An Indian government proposal to open a new central university in Leh, a town in the Ladakh region of Kashmir, will not solve problems in that area and may be politically motivated, a former vice-chancellor said.
Finance minister Nirmala Sitharanman mentioned the Leh project just briefly in the national budget announced this month – saying that a new institution would bring “accessible education” to the region.
Siddiq Wahid, an adjunct fellow at the Institute for Chinese Studies in New Delhi and former vice-chancellor of the Islamic University of Science & Technology, Kashmir, told Times Higher Education that a new university may not be what the region requires.
“Ladakh, which has a population of less than 300,000 citizens, does not need another university,” he said.
Kashmir, a volatile area where the Chinese, Indian and Pakistan borders meet, has been hit with a communications blackout since 2019, prompting concerns about academic freedom and digital accessibility even before the Covid-19 pandemic.

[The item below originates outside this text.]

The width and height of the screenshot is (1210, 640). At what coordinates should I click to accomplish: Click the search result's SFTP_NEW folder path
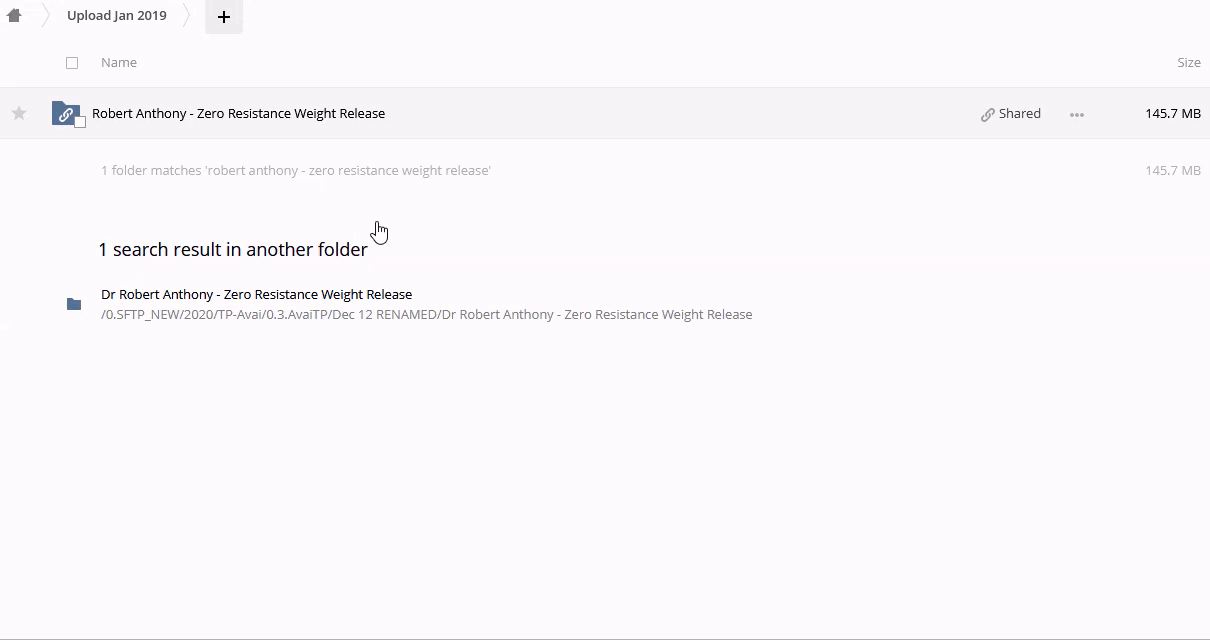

More recently, the government issued rules in January requiring universities in the region to seek advance approval for holding international online events related to security, the border or “internal matters,” according to The Wire.
Dr Wahid felt that the announcement for the new university in Leh lay in the “motivations of the current political regime”.
“The BJP government in New Delhi has distinguished itself with frequent announcements of governmental largesse to its constituents,” he said. “The mere declaration of the grant of a university is easy populism compared to conceptualising the institution, establishing it and operationalising it; a process that takes years if not decades.”
He also questioned whether a central university would be able to hold on to institutional independence. It would be dependent on the national government for financing, which could affect its “faculty appointments, curriculum, and even student activities”.
“The BJP government is well known for espousing an overall domestic policy of integrating India’s wildly diverse population into a culturally homogeneous and politically hegemonic India; so it is difficult not to conclude that an added motivation for a centrally controlled university is the pre-emption of local autonomy in education, which is constitutionally a local subject of governance,” he said.
In terms of accessibility, he said that the area “already has two colleges and was granted a locally funded university on popular demand, the University of Ladakh in Leh.”
For Dr Wahid, the calibre of education was more important than quality. “Even a cursory review of the two colleges would quickly demonstrate that, qualitatively, both have yet to fully realise their potential,” he said.
“The government in Delhi would have done better to assist the currently established institutions of higher education in Ladakh to upgrade themselves rather than build yet another competing institution that would only cannibalise students and faculty from the existing institutions.”